Like most, Rachel Franklin, 25, is looking forward to businesses and attractions opening back up.
Unlike most, part of why she wants them to open is so she can finally get to really explore Baltimore, after having moved here in February of 2020.
Franklin grew up in Overland Park, Kan., a suburb of Kansas City, Mo. She attended Rockhurst University in Kansas City, where she studied economics and took health care and graduate-level business courses.
Franklin moved to Baltimore from Washington, D.C., where she lived for about three years. She works for the Center for Medicare and Medicaid Services and lives in Mount Vernon with her boyfriend.
You moved here pretty shortly before the pandemic. How’s that been going?
It’s been both good and bad. I’m very glad to be in Baltimore and to have the chances to get take-out from a bunch of different new places and wander around and explore, but I definitely feel a little bit unmoored. I feel like I don’t actually know what it’s like to live in Baltimore. Everyone tells me about all the street festivals and all these cool neighborhoods, and it’s just not accessible right now, so I feel like I’m always waiting for everything to open up again.
What was the Jewish community in Kansas City like?
The Jewish community in Kansas City was really nice, fairly tight knit. There were not many synagogues that I hadn’t been to. It was really nice to grow up doing Israeli folk dancing, going to tons of festivals and events no matter the denomination. You probably know about the shooting that happened at our Jewish Community Center. That happened while I was in college. That made a big difference to me to be there physically when that happened, to be able to go to memorial services and take care of forming a [human chain] when the Westboro Baptist Church tried to picket it. That didn’t show me the strength and resilience of the Jewish community of Kansas City — I already knew that — but it made a huge difference for me to have people calling from all over the country and being able to say, “No, I’m OK, we’re all OK. We’re not going to let this change things.”
What interested you in health care?
I was really fascinated with the health care system because I spent my teenagerhood lost in it.

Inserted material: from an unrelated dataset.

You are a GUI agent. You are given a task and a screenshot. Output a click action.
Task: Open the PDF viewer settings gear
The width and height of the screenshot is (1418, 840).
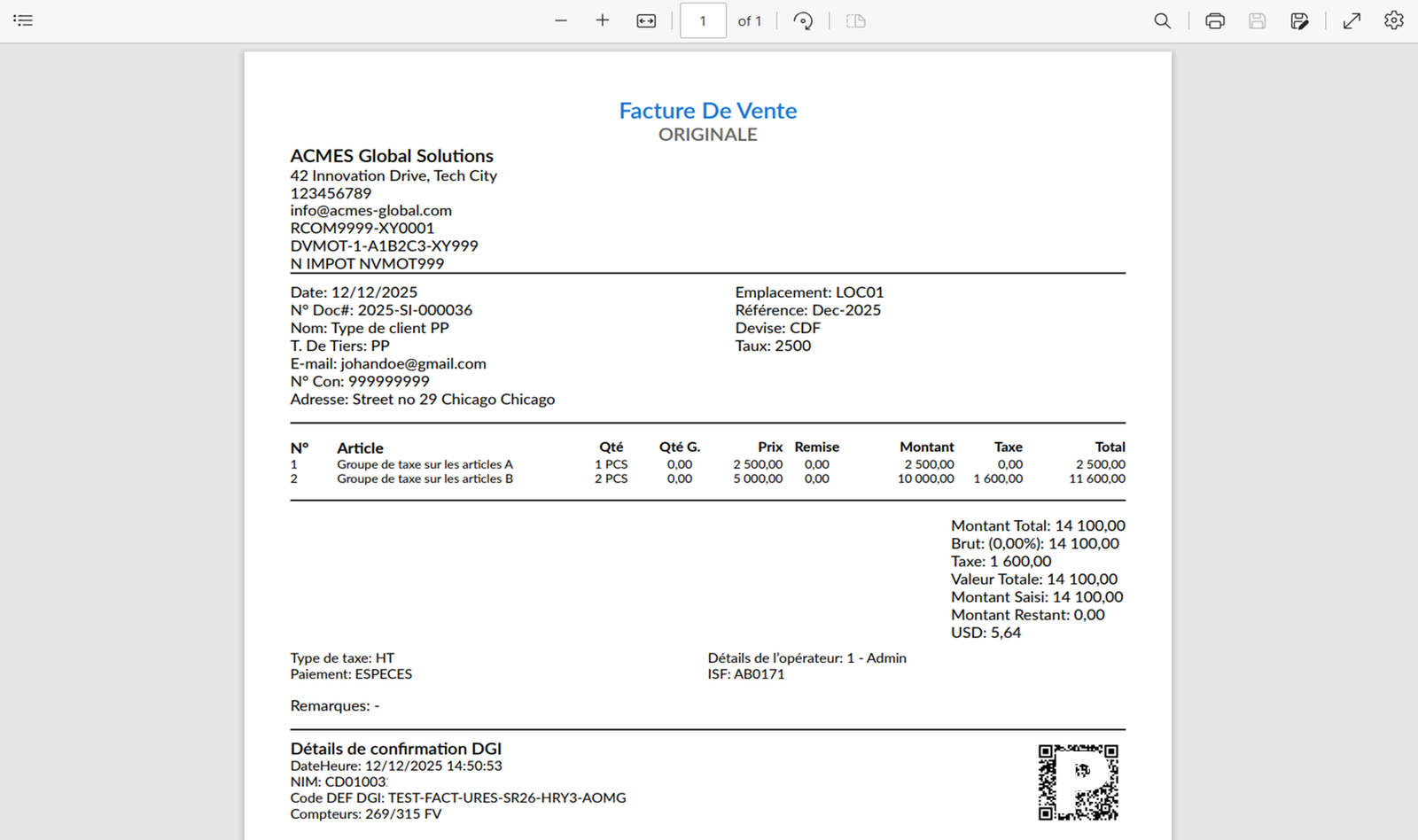pos(1393,20)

I got mysteriously sick when I was about 14, and I had an extreme amount of pain in my stomach with no other explanation or other symptoms. I bounced around a lot from hospital to hospital, from doctor’s office to doctor’s office, because I just couldn’t get a diagnosis and then couldn’t get treatment because of that.
Eventually, I did end up getting a diagnosis and getting treatment and I’ve been well ever since, but that really defined a lot of my interest because when you’re not sick, you don’t think about health care. You don’t worry about, does health care work, is it OK. You go to the doctor every year and it’s fine when you’re a kid. Spending all this time in hospitals, I talked to a lot of kids who were my age who had serious medical conditions and who had been dealing with the health care system. I talked to a lot of parents, because I was at a lot of children’s hospitals, who weren’t able to get care because of financial reasons or weren’t able to get the referrals that they needed.
When I became really fascinated with economics, with this way of looking at and analyzing systems, I immediately wanted to know how does that apply to health care, and finding out more and more about that just had me more and more passionate about that field.